A small Playwright suite runs alongside k6 to measure real-browser metrics (LCP, FCP, bet-place latency) under load. This validates that the user experience degrades gracefully rather than catastrophically. Canary tests live under tests-perf/playwright-canary/.

Playwright is not used for load generation. A single Chromium instance consumes roughly 300 MB of RAM and significant CPU. Scaling to 10,000 concurrent sessions is not feasible, nor is it the tool's design intent.

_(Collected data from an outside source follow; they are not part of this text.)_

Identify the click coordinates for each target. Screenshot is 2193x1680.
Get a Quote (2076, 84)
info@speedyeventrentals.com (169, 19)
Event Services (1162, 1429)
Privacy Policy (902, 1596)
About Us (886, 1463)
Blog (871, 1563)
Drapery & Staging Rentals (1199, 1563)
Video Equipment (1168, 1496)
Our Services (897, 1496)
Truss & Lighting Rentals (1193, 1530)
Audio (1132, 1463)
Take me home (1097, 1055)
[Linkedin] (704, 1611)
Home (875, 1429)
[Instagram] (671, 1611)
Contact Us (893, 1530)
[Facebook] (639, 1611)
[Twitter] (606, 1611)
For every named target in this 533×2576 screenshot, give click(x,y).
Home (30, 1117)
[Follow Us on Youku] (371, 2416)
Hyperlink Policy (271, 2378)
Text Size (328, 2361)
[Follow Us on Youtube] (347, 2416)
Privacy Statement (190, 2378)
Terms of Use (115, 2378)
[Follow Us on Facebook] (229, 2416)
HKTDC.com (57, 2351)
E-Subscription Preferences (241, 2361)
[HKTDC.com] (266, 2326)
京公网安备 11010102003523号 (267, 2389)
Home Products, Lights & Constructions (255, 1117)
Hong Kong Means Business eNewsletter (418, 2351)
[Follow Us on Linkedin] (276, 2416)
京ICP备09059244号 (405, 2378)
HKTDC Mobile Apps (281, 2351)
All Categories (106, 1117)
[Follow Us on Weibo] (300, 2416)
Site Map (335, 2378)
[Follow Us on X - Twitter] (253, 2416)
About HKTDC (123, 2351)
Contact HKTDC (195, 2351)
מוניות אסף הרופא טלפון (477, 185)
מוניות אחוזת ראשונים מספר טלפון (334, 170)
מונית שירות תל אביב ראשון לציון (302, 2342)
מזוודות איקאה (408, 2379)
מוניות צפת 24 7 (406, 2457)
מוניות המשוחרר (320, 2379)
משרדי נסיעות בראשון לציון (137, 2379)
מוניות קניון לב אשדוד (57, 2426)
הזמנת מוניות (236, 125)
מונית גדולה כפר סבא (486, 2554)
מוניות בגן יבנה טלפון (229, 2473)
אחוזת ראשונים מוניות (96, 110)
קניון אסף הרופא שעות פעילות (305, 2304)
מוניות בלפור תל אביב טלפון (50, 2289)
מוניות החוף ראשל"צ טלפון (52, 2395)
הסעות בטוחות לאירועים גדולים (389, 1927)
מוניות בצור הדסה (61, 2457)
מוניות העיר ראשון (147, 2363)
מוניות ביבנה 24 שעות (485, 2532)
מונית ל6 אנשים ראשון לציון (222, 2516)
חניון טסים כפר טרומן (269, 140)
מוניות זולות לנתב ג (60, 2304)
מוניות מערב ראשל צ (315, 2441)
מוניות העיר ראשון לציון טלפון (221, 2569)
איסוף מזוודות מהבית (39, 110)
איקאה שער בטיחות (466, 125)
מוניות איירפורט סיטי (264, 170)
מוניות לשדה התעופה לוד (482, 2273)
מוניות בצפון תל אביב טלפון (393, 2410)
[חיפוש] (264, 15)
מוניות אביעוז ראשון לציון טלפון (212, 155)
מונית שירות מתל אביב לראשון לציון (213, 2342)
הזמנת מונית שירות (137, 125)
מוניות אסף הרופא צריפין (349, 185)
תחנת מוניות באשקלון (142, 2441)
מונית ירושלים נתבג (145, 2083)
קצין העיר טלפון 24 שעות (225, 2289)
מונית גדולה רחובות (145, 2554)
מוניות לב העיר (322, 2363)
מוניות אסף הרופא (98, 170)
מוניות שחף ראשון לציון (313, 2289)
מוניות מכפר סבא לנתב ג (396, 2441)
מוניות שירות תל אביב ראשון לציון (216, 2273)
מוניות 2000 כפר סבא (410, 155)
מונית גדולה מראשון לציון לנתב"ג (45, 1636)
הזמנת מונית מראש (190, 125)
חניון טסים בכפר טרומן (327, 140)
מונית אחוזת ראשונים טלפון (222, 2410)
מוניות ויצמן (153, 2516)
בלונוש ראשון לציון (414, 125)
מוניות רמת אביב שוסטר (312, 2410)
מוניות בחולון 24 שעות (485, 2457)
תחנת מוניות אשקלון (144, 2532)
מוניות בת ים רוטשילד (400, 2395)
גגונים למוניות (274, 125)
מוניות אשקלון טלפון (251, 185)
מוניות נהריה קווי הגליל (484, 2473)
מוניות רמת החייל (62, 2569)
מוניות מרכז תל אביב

Existing observability stack

The platform already emits OpenTelemetry traces to Jaeger, spanmetrics-derived counters/histograms to Prometheus, and structured logs to Loki. Grafana dashboards unify all three signals. No additional instrumentation is required for bottleneck attribution.

Relevant metric families:

Metric Source Labels
calls_total spanmetrics connector service_name, span_name, span_kind, status_code
duration_milliseconds_bucket spanmetrics connector same as above; buckets: 5, 10, 25, 50, 100, 250, 500, 1000, 2500, 5000 ms
http_server_duration_milliseconds_bucket OTel HTTP instrumentation http_route, http_status_code, service_name
bullmq_queue_jobs custom gauge queue, state

3. Test Environment

Single-VM development setup

A single 16 GB VM runs both the load generator and all services (NestJS apps, Postgres, Redis, Docker infrastructure). This is the default for local development and CI.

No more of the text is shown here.